No lugar dele entrou Paul Meegan, que veio da Epic Games (produtora forte, de Gears of War). Quase junto com ele, em agosto de 2010, Clint Hocking, um diretor de games pica-grossa da Ubisoft (e um dos principais responsáveis pela franquia Far Cry), ingressou nos ranks da LucasArts. Como a Ubisoft é muito forte no mercado (e Far Cry é ducaraleo), muita gente viu como bons ventos… Até um mês depois. Em setembro (um mês antes de lançarem The Force Unleashed 2), houve diminuição no setor de desenvolvimento da empresa, e eles demitiram cerca de um terço dos funcionários. Sim, isso aí, demissão em massa. De novo.

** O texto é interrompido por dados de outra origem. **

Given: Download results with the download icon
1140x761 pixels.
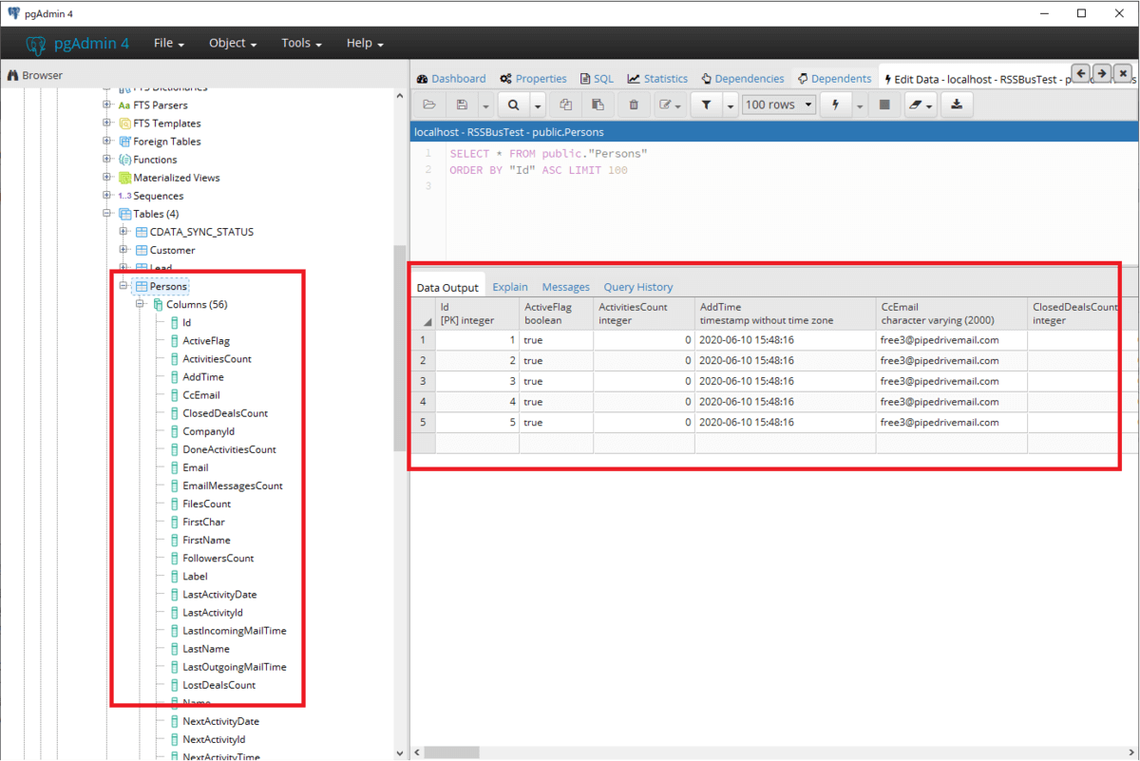Looking at the screenshot, I should (957, 105).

O Meegan, mesmo, saiu em agosto de 2012. Hocking saiu antes, em junho daquele ano. Parecia que a empresa estava descreditada até mesmo por seus CEOs e principais funcionários. Para complicar, foi também neste período turbulento em que a empresa viu a saída de um de seus melhores diretores criativos, Haden Blackman (responsável pelo primeiro Force Unleashed, que independentemente de qualquer coisa, foi um sucesso). A LucasArts estava engatinhando em virtude de uma doença corporativa degenerativa: a de não saber se reinventar para se recuperar.
O choque
Aí a história já é comum. Em outubro de 2012, a Disney comprou a Lucasfilm e todas as empresas integradas a ela. LucasArts, inclusive. Depois de todo este histórico, foi fácil analisar que a LucasArts não estava em um lugar muito bom no mercado. Não fazia dinheiro, não desenvolvia games e estava com seu nome desgastado entre os executivos da indústria de jogos eletrônicos. Então eles resolveram acabar com a brincadeira. Quando finalmente cancelou o braço desenvolvedor da LucasArts, a maior parte da equipe (cerca de 150 funcionários) foi demitida.

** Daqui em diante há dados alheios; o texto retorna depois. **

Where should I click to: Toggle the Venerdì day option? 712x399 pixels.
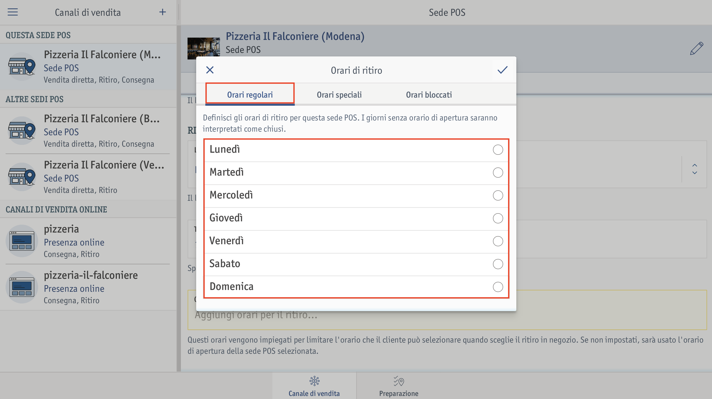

Por que fizeram isso? Porque estavam perdendo dinheiro. Pura e simplesmente. Empresas – principalmente um conglomerado poderoso como a Disney – não vivem de nostalgia. Do ponto de vista executivo, fechar a LucasArts era uma decisão difícil, porém a mais acertada para garantir o bom funcionamento do restante das empresas Lucas. Se a maioria dos jogos de Star Wars estavam sendo desenvolvidos fora da LucasArts, mesmo, por que raios manter um monte de empregado caro que não está trabalhando no ritmo que deveria? Além disso, a própria Disney já tem um estúdio de desenvolvimento e publicação de jogos, o Disney Interactive Studios. Então, os jogos que forem ser desenvolvidos internamente podem muito bem vir daí. As grandes mentes criativas do estúdio (como Dave Grossman, Tim Schafer e outros da Era de Ouro dos adventure games) já nem estavam mais lá.

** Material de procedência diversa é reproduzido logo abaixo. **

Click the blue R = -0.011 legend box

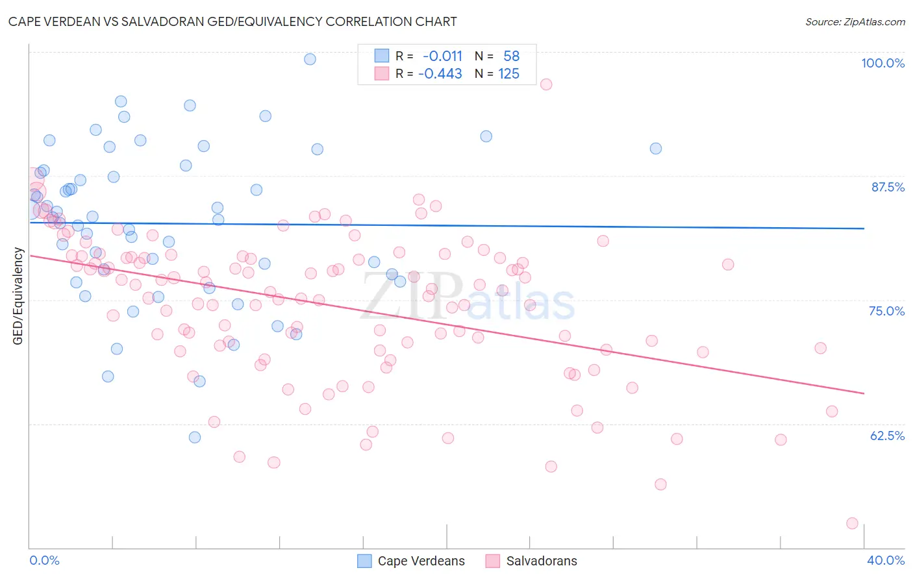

A LucasArts não acabou, acabooooou, todavia tornou-se um núcleo de pouco mais de dez funcionários, responsáveis pelo licenciamento dos jogos das franquia e propriedades intelectuais da Lucasfilm (como Star Wars e Indiana Jones). Ou seja, vai funcionar mais ou menos como funciona a Lucasbooks. Eles dão o OK para alguém fazer o jogo e depois validam. Mais ou menos isso.
É verdade que todos esses acontecimentos trazem à tona lembranças de uma época muito boa, até mesmo em que o mercado dos jogos eletrônicos era algo consideravelmente mais inocente do que se tornou hoje em dia – uma indústria que rivaliza (e chega a ultrapassar) o cinema. Embora o fechamento da LucasArts seja, sim, o fim de um legado, resta-nos não só lamentar os acontecimentos que sagraram seu fenecimento como, também, admitir que esse legado talvez já tivesse terminado há muito mais tempo do que pensávamos. Só faltava, mesmo, o choque de realidade. De todo modo, assim como Ben era indestrutível na estrada, também serão, em nossas memórias, as histórias que alimentaram a imaginação de uma geração inteira. E, ali, o legado nunca terminará.
Pelo menos eles não estão fazendo minivans.